Spinoff Online: We hear your character is super-nice. He’s a really nice guy. He gets along with everybody…
Kiefer Sutherland: Obviously, he’s the antagonist of the film, but it’s very different. I’ve played a lot of nasty characters over the course of my career — I would think the worst one was a film called Eye for an Eye. This is not that guy. He’s very funny, in an awful way, but he’s very funny. With a class system like you had at that time, if someone was wealthy and powerful, the ease with which they dispatched other people’s lives was kind of frightening. He does it with great aplomb. He’s funny. I haven’t really had a character to play that has had the dialogue that is as rich as in the script, so it’s been a real pleasure. But you’re right, he’s an asshole.
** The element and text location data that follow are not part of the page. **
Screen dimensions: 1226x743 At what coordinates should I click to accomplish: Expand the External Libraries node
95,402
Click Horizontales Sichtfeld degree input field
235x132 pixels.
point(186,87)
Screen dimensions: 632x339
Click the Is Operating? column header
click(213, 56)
With really big films like this, sometimes the complaint is the villain doesn’t seem to have much of a motivation. He’s just kind of evil or mean. Is there a play on class?
It’s two-fold. A lot of it directly informs an audience of that. He wants to marry this girl. He’s come to Pompeii to marry this girl and to take over the father’s company. He has a line where he says, “As soon as this deal is done and the marriage is settled …” The line earlier is my right-hand guy says, “What a mouth on her,” and he says, “Yes. As soon as the deal is done and the marriage is settled, I’ll take great pleasure in shutting it.” That’s exactly what he’s there for. The deal and the marriage, and then he goes back to Rome.
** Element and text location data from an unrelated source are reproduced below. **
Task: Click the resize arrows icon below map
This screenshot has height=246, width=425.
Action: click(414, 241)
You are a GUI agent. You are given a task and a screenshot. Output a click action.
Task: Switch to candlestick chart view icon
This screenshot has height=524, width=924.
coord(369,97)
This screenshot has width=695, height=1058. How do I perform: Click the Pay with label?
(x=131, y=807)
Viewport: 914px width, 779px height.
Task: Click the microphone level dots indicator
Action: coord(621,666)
How does he deal with the crisis at hand once this chain of events starts happening?
With unbelievable arrogance, with the arrogancy you would expect. He actually has a line where he’s making a speech in the arena. The tremors start and he’s like, “Come on. Come on. Get over it.” He doesn’t pay attention to it. It’s not a threat to him. Everything he’s had in his life, he’s been able to control. It’s also an interesting kind of result in Pompeii when you actually look because it happened so fast. One of the most awesome things I saw there was a mother holding her child, and she died so quickly that she couldn’t bring her own child to her breast. She was literally holding her up like that and they were locked like that forever. I don’t think any of them had any idea that could possibly happen. That’s an interesting aspect of the movie when it gets into that stage.